Exercises to complete —
a – List every person whose spoken words are quoted in the article about Barry Bonds.
b – Write the next part of the article about Barry Bonds, picking up after its final sentence.

Provided text —
Pittsburgh's Barry Bonds sees those numbers coming

He was the first son of Bobby Bonds and the godchild of Willie Mays, and when Barry Bonds was six, he would slip on his San Francisco Giants uniform, grab his glove and join his father and godfather in the outfield at Candlestick Park while they shagged balls during batting practice. Though he stood shoulder-to-thigh to them, Bonds didn't linger long in their shadows. With each crack of the bat he would pour himself into a headlong pursuit of the ball. "I was too young to bat with them," Bonds says. "But I could compete with them in the field."

Bobby Bonds and Mays have long since retired, and these days it would appear that Barry Lamar Bonds has the field all to himself. At 6'1" and 185 pounds he is built like a heavyweight contender. And he is luminously handsome. In three full seasons as an outfielder for the Pittsburgh Pirates—after playing only 115 games in the minor leagues—the 25-year-old Bonds has averaged 23 home runs and 27 stolen bases, while hitting .264 and slugging .469. Batting mostly leadoff in his career, he is the only player in the National League to score more than 95 runs in each of the past three years. And his knack for running down shots in the alley, learned at some very famous knees, has left him without peer in leftfield.

But for all his accomplishments, Bonds is still trying to outrace shadows. "Barry's at the point in his career where he should be," says Pirate manager Jim Leyland. "If he handles himself the way he is capable of, he's going to be a consistent star for years." If he handles himself.

"Barry's the only individual I've met who can turn it on and turn it off. I didn't think that could be done," says Pittsburgh outfielder R.J. Reynolds. "I think one day he will put up numbers no one can believe." He turns it on and off.

"When it comes to ability, Barry's one of the top five players in the league," says Pirate centerfielder Andy Van Slyke. "The application has not come yet, but I want to be around to see it when it happens." The application has not come.

People close to Bonds feel safest drawing conclusions about his future in the sand. How good can he be? The words have twisted him around and made him annoyed, angry and alienated. As of Sunday, Bonds was hitting .322 with 11 homers and 17 steals for the first-place Pirates. And he was batting an astounding .522 with men in scoring position. But as he struggles to come into his own, he sees himself measured against an imposed standard called potential, ensnared by a web of perceptions that define him by what—or who—he is not:

•He is not popular. In the wake of a salary dispute last winter, the Pittsburgh press branded Bonds "a bad guy to have in the clubhouse" and "the Pirates' MDP—Most Despised Player." Says his agent, Rod Wright, "Barry puts up a front because he doesn't want people to know who he is." Says Bonds, "My job does not say, Walk in the locker room and kiss butt. It says, Go to work. I say hello sometimes, and sometimes I don't. I get to the ballpark and I'm going to be focused on what I have to do. But you know what they'll say? 'Hey, Barry, what's your problem? What's your attitude?' 'I don't have an attitude, I'm sitting here by myself. You got a problem with it?' "

Data provided —
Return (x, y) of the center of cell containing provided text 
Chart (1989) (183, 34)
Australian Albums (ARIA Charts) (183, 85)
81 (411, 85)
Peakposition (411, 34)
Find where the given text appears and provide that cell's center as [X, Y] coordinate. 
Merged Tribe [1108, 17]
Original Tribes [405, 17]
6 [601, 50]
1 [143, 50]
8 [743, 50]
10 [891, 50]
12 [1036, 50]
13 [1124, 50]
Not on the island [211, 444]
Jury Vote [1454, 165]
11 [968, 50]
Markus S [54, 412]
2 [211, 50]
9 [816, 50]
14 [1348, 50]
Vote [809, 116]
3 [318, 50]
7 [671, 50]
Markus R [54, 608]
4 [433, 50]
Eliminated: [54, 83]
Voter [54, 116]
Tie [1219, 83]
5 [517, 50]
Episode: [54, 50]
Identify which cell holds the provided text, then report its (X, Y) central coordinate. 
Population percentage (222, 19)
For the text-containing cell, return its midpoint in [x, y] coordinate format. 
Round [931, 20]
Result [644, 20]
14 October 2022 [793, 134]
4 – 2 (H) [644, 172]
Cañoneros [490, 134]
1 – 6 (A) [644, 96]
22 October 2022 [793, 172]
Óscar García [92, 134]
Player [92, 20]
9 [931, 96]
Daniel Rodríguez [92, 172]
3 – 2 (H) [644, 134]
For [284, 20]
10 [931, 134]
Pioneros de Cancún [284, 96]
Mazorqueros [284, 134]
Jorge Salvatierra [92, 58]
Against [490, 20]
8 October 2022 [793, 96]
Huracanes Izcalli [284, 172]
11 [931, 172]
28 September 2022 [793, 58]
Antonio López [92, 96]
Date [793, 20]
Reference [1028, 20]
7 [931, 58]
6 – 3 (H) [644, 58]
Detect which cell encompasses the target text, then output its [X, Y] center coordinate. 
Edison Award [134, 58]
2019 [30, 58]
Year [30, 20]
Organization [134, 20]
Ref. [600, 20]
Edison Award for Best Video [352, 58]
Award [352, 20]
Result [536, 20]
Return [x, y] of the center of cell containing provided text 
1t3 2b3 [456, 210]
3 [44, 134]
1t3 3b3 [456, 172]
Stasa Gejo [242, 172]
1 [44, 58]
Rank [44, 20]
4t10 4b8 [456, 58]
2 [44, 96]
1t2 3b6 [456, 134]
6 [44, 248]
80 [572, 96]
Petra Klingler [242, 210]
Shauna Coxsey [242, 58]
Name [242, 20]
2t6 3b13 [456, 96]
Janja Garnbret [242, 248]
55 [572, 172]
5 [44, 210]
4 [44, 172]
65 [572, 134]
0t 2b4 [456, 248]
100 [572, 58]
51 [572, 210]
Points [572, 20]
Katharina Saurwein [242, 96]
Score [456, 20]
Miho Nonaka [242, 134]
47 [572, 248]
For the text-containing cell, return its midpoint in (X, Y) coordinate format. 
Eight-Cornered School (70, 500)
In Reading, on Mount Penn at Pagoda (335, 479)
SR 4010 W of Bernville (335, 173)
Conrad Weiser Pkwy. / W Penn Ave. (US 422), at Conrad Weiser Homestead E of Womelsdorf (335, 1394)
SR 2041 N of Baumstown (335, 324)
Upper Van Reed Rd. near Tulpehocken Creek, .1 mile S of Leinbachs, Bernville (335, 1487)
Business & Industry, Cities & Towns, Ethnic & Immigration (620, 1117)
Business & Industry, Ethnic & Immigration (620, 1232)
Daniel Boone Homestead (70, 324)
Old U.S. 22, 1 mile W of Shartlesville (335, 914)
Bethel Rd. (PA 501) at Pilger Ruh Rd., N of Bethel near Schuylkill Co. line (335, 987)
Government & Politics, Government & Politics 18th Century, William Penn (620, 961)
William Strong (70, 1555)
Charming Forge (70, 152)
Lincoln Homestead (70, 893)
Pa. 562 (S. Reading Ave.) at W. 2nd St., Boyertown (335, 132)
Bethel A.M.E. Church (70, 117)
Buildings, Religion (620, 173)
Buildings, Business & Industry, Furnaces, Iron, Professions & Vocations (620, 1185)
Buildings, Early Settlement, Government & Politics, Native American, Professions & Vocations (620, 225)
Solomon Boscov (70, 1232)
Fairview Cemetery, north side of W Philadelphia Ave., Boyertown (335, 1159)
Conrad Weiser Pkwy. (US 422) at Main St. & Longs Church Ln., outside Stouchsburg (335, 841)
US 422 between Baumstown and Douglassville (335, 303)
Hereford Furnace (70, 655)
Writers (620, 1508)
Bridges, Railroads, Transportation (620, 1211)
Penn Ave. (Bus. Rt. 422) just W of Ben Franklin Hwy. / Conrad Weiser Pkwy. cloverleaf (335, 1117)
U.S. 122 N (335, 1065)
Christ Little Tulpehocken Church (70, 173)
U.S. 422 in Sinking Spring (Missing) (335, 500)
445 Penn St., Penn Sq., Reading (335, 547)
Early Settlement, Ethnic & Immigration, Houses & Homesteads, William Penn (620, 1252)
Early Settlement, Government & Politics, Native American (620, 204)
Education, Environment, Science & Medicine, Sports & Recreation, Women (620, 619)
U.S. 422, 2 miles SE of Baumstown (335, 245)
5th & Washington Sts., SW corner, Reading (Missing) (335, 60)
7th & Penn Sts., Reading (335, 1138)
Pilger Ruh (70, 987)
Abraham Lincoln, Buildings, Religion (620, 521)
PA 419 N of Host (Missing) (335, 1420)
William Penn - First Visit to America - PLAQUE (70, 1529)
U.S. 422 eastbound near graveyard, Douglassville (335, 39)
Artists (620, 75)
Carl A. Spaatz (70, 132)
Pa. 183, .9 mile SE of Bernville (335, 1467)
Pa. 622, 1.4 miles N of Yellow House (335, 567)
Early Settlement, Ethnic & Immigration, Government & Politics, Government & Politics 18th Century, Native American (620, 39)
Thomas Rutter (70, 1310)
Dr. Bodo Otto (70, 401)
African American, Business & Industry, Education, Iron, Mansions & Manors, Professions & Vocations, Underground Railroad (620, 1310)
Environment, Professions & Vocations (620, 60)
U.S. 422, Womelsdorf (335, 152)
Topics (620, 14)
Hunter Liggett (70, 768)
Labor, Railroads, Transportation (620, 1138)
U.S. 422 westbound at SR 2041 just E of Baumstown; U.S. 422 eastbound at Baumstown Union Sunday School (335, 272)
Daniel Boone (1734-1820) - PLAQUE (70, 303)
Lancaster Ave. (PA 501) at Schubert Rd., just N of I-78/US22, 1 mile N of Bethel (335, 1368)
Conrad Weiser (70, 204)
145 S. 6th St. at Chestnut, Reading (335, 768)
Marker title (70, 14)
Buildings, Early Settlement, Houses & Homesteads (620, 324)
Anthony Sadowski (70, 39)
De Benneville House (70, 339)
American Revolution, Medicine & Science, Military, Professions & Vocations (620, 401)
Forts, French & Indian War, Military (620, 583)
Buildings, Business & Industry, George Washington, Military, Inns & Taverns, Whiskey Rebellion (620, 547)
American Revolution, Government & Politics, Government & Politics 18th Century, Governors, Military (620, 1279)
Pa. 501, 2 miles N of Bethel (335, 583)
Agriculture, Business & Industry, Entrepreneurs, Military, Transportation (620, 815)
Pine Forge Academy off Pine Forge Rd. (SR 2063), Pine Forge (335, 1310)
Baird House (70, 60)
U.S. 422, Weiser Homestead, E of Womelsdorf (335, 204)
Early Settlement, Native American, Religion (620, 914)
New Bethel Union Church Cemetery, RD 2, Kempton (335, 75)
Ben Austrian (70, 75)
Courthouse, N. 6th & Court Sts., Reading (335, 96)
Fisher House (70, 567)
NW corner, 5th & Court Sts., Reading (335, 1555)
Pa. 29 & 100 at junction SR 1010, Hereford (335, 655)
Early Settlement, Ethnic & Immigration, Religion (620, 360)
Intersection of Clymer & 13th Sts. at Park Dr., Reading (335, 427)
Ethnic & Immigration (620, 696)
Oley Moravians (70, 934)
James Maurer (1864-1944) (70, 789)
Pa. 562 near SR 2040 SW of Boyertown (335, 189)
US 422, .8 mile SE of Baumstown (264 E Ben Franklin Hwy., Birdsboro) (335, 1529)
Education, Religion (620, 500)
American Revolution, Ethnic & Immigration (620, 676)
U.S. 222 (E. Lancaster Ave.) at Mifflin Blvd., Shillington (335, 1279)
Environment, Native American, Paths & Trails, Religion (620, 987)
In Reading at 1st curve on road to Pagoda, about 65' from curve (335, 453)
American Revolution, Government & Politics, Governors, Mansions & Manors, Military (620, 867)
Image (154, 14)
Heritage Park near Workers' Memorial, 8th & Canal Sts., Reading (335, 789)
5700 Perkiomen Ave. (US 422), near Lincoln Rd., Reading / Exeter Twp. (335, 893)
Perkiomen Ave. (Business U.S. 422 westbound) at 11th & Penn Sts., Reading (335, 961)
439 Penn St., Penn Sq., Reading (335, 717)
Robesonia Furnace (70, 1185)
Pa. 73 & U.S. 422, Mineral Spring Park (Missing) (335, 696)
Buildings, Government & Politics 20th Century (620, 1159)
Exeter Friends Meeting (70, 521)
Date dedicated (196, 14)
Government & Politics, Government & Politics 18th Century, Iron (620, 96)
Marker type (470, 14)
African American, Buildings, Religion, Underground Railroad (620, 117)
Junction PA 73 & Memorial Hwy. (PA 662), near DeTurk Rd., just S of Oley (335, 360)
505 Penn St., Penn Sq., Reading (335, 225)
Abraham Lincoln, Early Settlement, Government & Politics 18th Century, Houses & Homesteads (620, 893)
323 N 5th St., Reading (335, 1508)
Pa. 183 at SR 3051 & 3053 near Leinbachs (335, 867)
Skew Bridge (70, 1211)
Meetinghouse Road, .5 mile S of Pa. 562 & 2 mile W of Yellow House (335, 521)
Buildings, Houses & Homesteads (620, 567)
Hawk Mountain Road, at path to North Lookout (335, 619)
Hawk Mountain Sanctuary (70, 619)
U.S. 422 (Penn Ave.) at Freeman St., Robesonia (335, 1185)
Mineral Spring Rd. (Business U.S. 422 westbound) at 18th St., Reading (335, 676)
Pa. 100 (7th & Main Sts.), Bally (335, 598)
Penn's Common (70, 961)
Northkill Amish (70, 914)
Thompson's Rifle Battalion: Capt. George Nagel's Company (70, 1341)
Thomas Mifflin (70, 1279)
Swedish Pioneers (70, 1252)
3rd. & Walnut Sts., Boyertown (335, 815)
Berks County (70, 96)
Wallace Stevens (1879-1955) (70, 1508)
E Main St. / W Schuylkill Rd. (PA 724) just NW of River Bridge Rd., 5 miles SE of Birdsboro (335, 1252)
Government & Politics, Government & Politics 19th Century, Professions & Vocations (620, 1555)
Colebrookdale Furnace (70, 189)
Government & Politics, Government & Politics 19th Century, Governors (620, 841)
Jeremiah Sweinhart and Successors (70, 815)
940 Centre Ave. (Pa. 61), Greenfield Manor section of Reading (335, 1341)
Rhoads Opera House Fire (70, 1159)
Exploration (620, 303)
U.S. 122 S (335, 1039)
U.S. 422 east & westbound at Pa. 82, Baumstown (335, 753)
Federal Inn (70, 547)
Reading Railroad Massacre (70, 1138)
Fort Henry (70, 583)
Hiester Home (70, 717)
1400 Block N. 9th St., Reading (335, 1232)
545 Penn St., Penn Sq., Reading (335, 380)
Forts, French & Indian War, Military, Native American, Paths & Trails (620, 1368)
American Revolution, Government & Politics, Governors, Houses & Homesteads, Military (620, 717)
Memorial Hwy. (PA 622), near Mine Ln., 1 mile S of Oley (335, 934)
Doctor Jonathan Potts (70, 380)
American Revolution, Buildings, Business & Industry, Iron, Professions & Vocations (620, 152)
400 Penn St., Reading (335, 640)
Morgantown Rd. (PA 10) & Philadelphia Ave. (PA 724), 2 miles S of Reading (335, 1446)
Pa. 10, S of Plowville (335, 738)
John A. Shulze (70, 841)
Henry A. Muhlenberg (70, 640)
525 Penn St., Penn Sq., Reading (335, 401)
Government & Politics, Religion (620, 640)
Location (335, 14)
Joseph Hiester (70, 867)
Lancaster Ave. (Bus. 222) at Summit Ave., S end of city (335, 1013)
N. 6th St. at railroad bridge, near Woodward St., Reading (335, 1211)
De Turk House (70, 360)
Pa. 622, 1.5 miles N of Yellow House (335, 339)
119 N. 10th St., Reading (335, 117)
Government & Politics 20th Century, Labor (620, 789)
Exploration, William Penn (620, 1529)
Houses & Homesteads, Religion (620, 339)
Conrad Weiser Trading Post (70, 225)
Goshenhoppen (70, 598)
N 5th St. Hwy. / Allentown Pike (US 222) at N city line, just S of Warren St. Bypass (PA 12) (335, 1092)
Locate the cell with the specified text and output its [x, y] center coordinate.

Written responses —
a –
Barry Bonds
Jim Leyland
R.J. Reynolds
Andy Van Slyke
Rod Wright

b –
•He is not focused. During the off-season, Bonds trained five days a week, five hours a day. "We'd start working out at 10:30 in the morning," says strength-and-conditioning coach Warren Sipp. "And every day Barry would be in the parking lot, waiting for me." But during games he has failed to run out ground balls. "Everyone knows I want to be good, very good," Bonds says. "I had it figured out—I was going to get a hit in every single game. And when I didn't get a hit the second game of the season, I was mad the whole week. The whole week. I was mad because I blew my streak. Can you believe that?"

•He is not selfless. Critics say Bonds grandstands at the expense of his team. "He goes through times when all he wants to do is hit home runs," says Pirate utility-man Gary Redus. "Someone on the other team will go [out of the] yard, and Barry will try to show that he can do it, too." Says Bonds, "Since I was a kid, I've had a stamp on my neck: Barry Bonds has a bad attitude and only thinks of himself. Who else am I supposed to think about out there? I go out there to put up the best numbers to help us win. That's being part of the team."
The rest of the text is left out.